There’s been a bunch of interesting posts on Bluesky lately on effect sizes (and some interesting blog posts), with a few people discussing standardized effect sizes which got me thinking about this weird little example dataset that has both a very large and very small effect size, depending on how you define it.
It’s a toy dataset today from the jamovi sample data. It’s a simple pre-post design (n = 20) where students take an exam at time 1 and then take a second exam at time 2. Grades are measured on a 0-100% scale. The dataset has some unusual properties that highlight differences in effect size measures in a sort of dramatic way.
Below is a plot of the data depicting the results analyzed with a paired t-test using the ggstatsplot() package.
We can think about the effect size in a few ways:
Unstandardized Effect Size (it’s small): Exam 1 (M = 56.98) had a slightly lower mean score than exam 2 (M = 58.38), for a mean difference of 1.4pts. In context (i.e., percentage points on a test) this is a very small effect size. Not so small to be completely negligible, but given how many students have elected to get the free 1.5% worth of bonus research participation points in my classes I think it’s fair to say it’s not an amount of points that matters much to students.
Standardized dz (it’s large): In the plot created by the ggstatsplot() package and lots of other software, the default cohen’s d for a paired t-test is what Lakens (2013) refers to as “dz”. In this dataset, dz = 1.45 suggesting the two groups differ by 1.45 standard deviations. Though this is convenient in the sense that it useful for power analyses and has a direct conversion formula from the t-test in the form t/SQRT(N), it’s clearly at odds with the unstandardized effect size since a dz of 1.45 is incredibly large. It’s large because the denominator of cohen’s d formula used (mean difference / standard deviation) is the standard deviation of the difference column (i.e., time1-time2) which happens to be very small relative to the mean difference (i.e., 1.4 / 0.97 = 1.44, off a little just due to rounding).
Standardized dav (it’s small): Again, using Lakens’ (2013) notation. We could use the standard deviations at time 1 and time 2 respectively using the same formula as we would with an independent t-test (i.e., using the standard deviations from time1 and time2 respectively, rather than the difference column). If we do this, then dav = 0.22 or the two groups differ by 0.22 standard deviations. This is a very small effect size, and now is in line with the unstandardized effect size. Formula below:
cohens_d <- function(x, y) {
md <- abs(mean(x) - mean(y)) ## mean difference (numerator)

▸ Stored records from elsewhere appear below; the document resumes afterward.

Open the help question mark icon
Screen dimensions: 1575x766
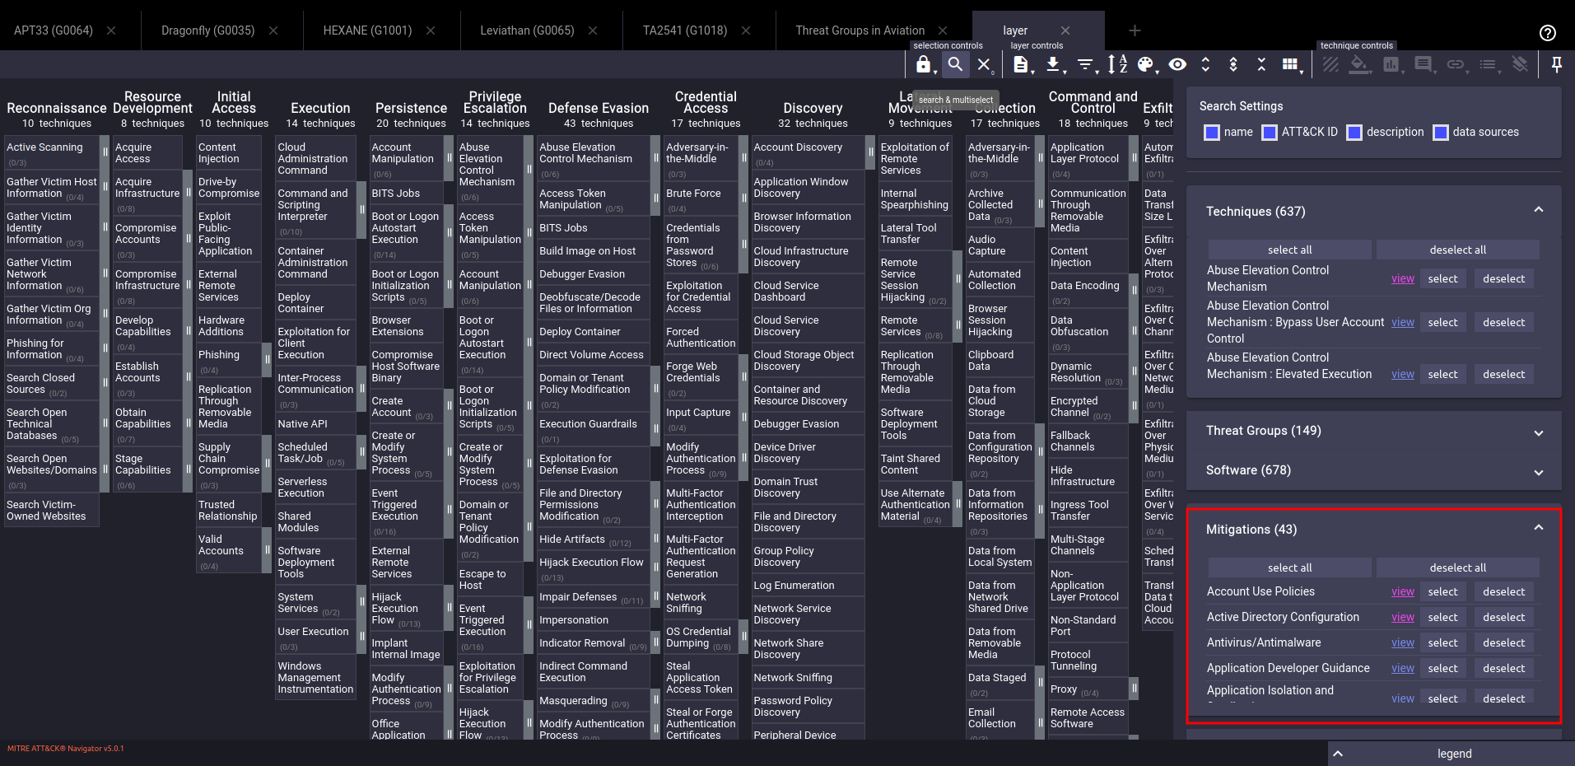tap(1547, 32)
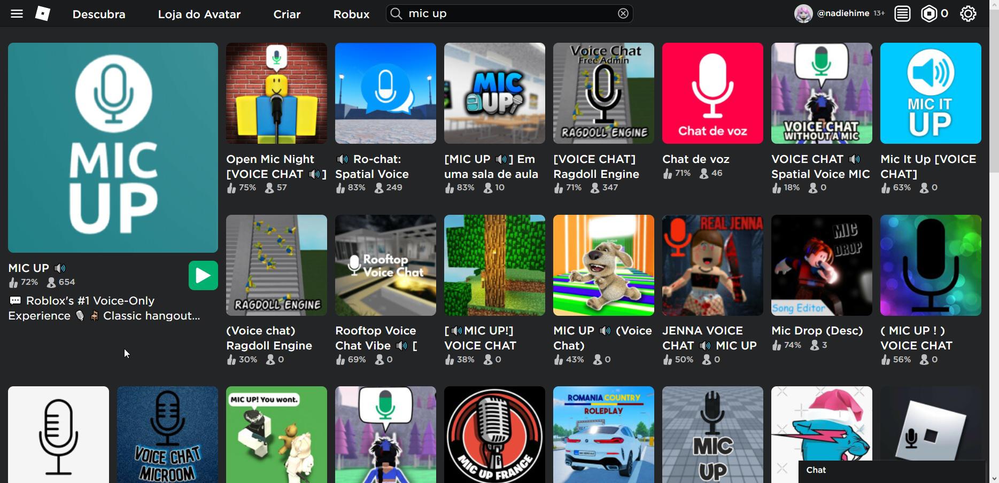Viewport: 999px width, 483px height.
Task: Select the Criar menu item
Action: 286,14
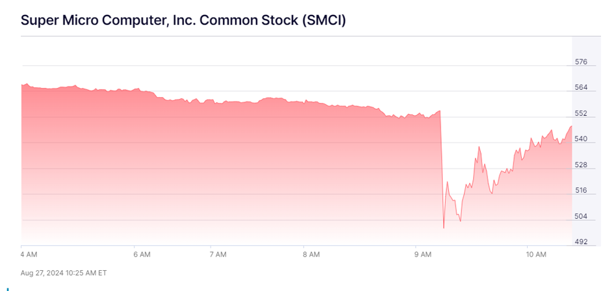The image size is (616, 291).
Task: Click the 564 price axis label
Action: (x=581, y=88)
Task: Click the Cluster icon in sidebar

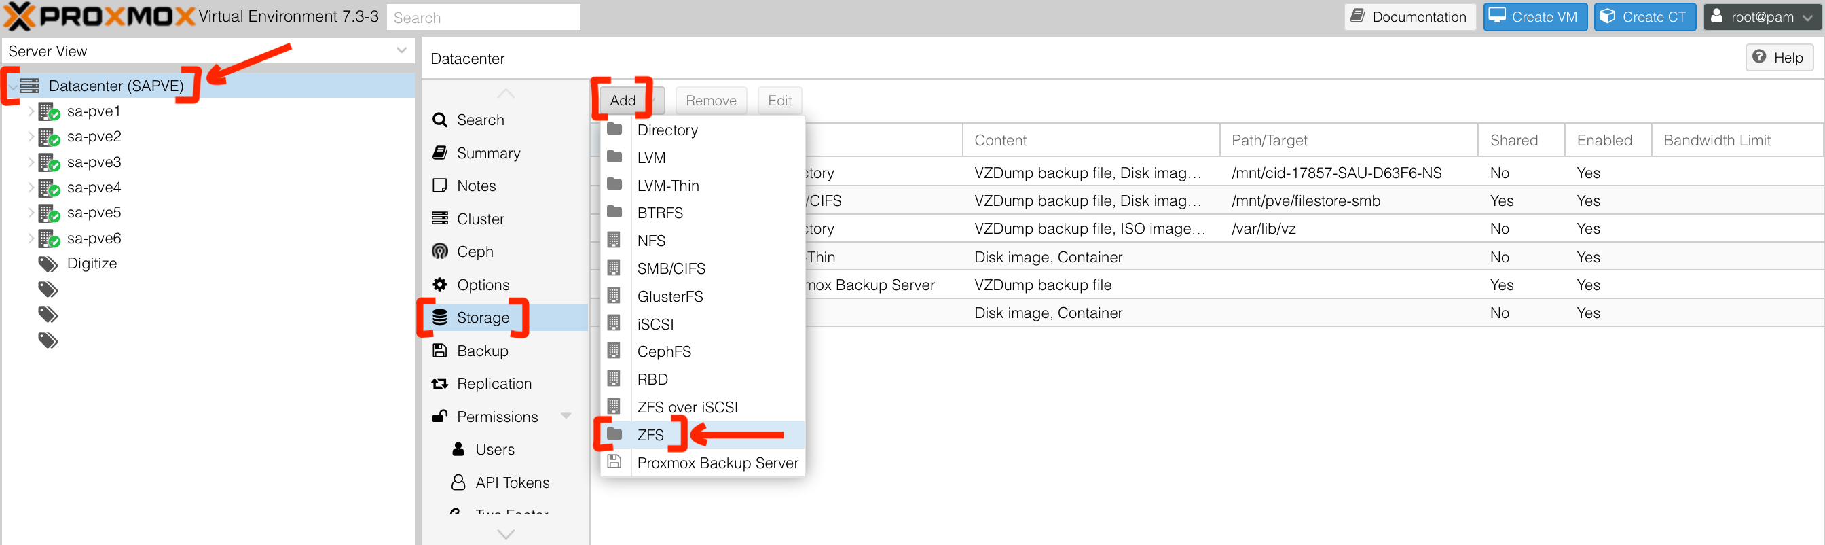Action: tap(440, 218)
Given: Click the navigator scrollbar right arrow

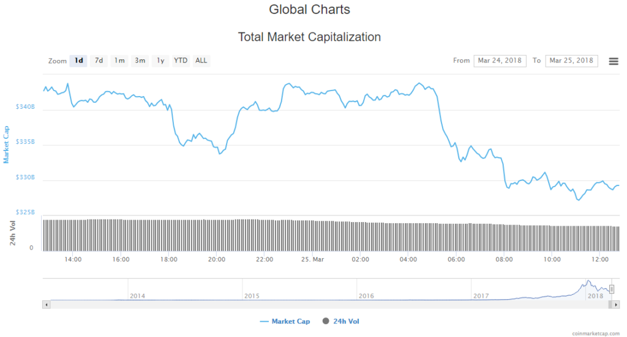Looking at the screenshot, I should point(616,304).
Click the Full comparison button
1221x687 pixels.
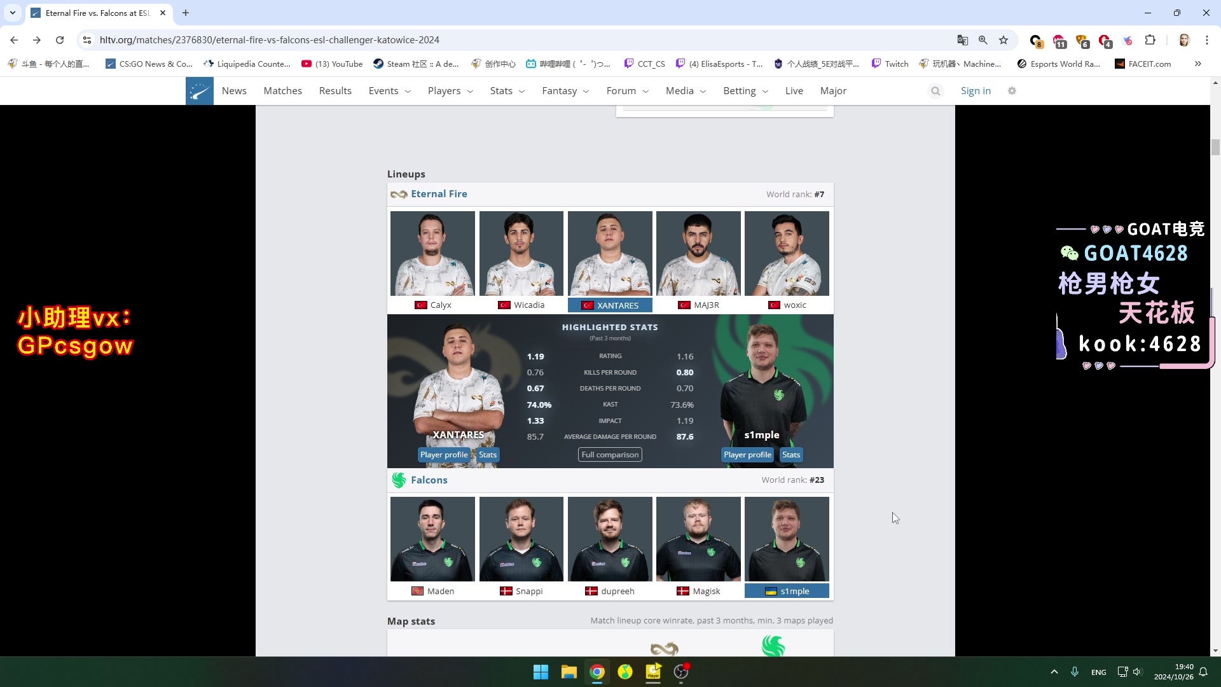pyautogui.click(x=611, y=455)
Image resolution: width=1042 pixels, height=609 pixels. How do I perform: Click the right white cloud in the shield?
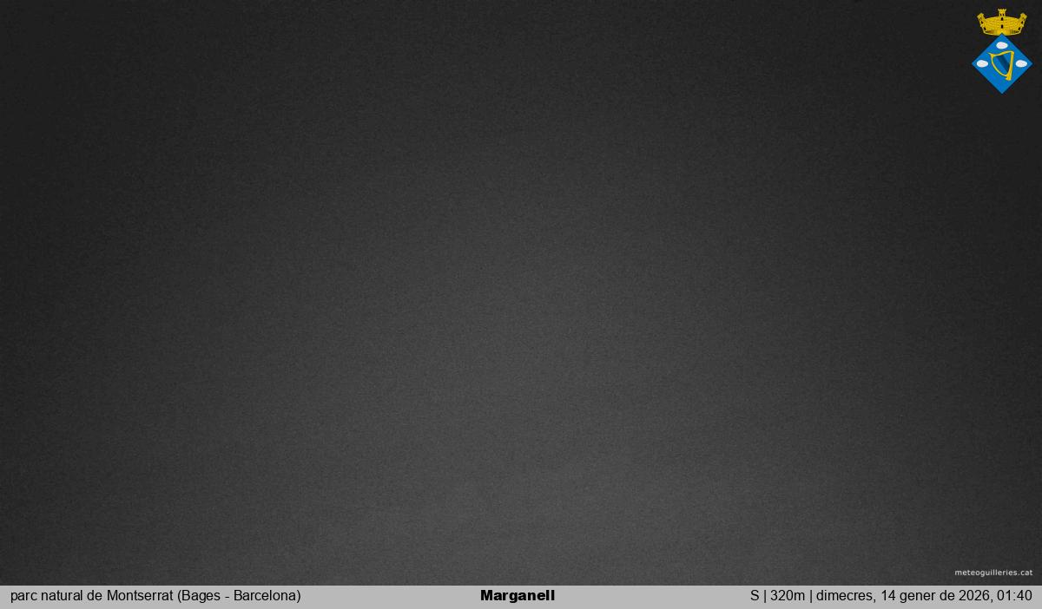[1021, 63]
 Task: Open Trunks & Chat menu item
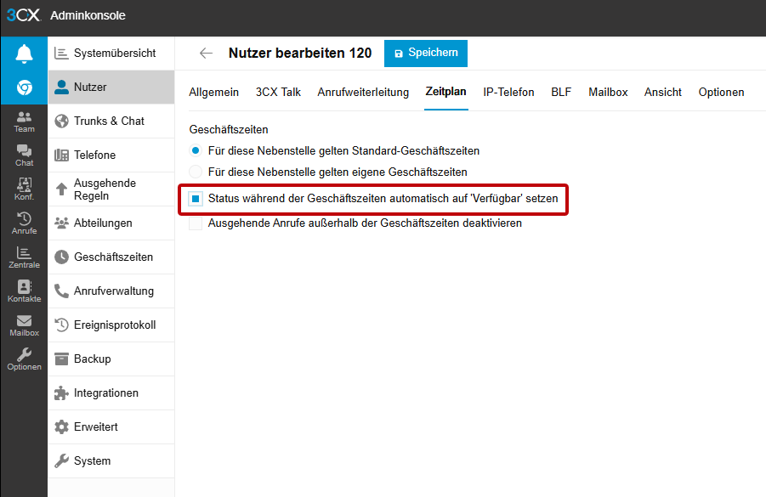[x=108, y=121]
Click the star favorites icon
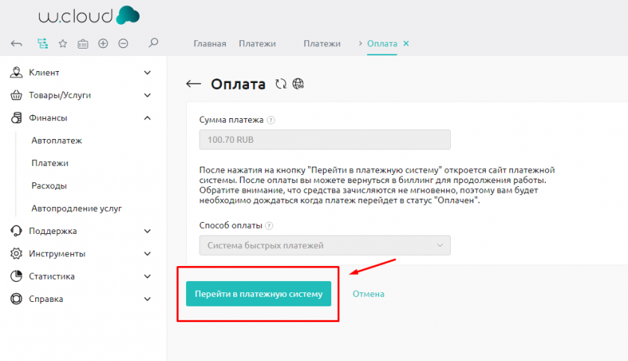The width and height of the screenshot is (628, 361). [x=63, y=43]
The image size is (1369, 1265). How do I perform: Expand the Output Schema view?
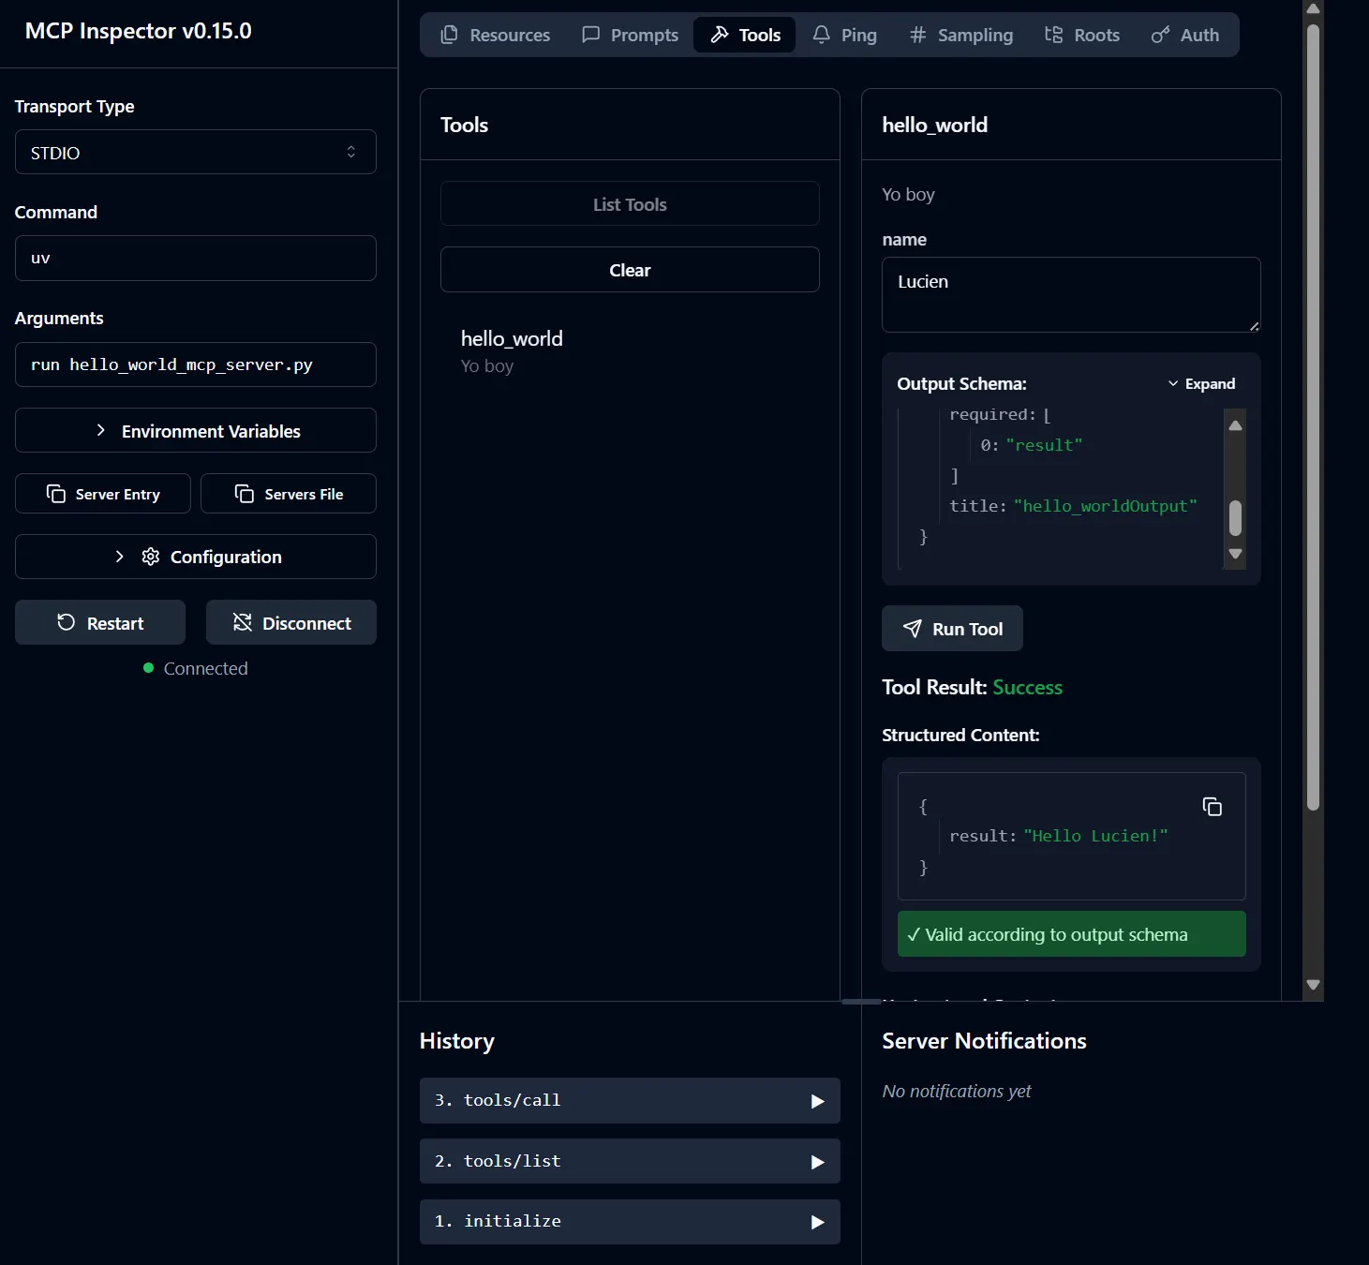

psd <- (var(x) + var(y))/2
psd <- sqrt(psd) ##Pooled SD
cd <- md/psd ## cohen's d
}
res <- cohens_d(x = mydata2$grade_test1,
y= mydata2$grade_test2)
res
Rank Biserial Correlation (it’s large): Ok, well what if we analyzed it with a non-parametric test, like the Wilcoxon sign-rank test? We could calculate an effect size for that with a rank-biserial correlation. Broadly, we can think about this effect size as % of favorable pairs – % of unfavorable pairs (see Kerby, 2014). The rank-biserial correlation is r = 0.98 or 99% favorable pairs and 1% unfavorable pairs, which is almost as large as is theoretically possible! So large it initially feels like an error until we look at the raw data more closely.
There are only 20 observations, and we need to look at each participant’s pattern of results. In 1 of 20 cases, it’s a tie; this gets cut out of the calculations. In 18 of 20 cases, the score on exam 2 is higher. In 1 of 20 cases, the score on exam 2 is lower. Moreover, in this single anomalous case the absolute value of the change (0.04) is one of the smallest scores in the “diff” column, so has one of the smallest ranks (2 of 19). Thus, the rank-biserial correlation tells us that almost every student saw an INCREASE in their grades from test 1 to test 2. So, by this metric, the effect size is extremely large.
Multilevel R2 (it’s both small and large): Let’s leave the paired t-test behind and analyze the data using a linear mixed model now. Reformat the data to long format, and now the outcome is grade, the predictor is test (Exam 1 vs. Exam 2) with random intercepts and fixed slopes (there’s only two timepoints, so we can have only random intercepts OR random slopes but not both):
library(lme4)
libary(sjPlot)
m1 <- lmer(data = longdata, value ~ name + (1|id))
tab_model(m1)
The slope of 1.41 is the exact same unstandardized mean difference from the paired t-test. What’s new are the marginal R2 and conditional R2 values (see Nakagawa et al., 2012 but also Rights & Sterba, 2019) . The marginal R2 looks just at the fixed effects (i.e., the effect of test), which explains a paltry 1.2% of the variance (a small effect). The conditional R2 also incorporates the random intercepts (i.e., individual differences in performance at exam performance at exam 1). After that, the conditional R2 is 98.9% which is again almost as large as is theoretically possible! This makes sense when you look at the plot back at the beginning though: There is a lot of variability between people at exam 1, but only very slight changes from exam 1 to exam 2.
Conclusion: There you have it, depending on how you define “effect size” in this toy dataset, the effect size is both large and small. The moral of this story is that you wouldn’t be able to explain the results fully with any single effect size measure: In this case, it is notable that almost every participant in this dataset did better on the second exam within a pretty narrow range of improvement; however, the amount of improvement for any individual student was small.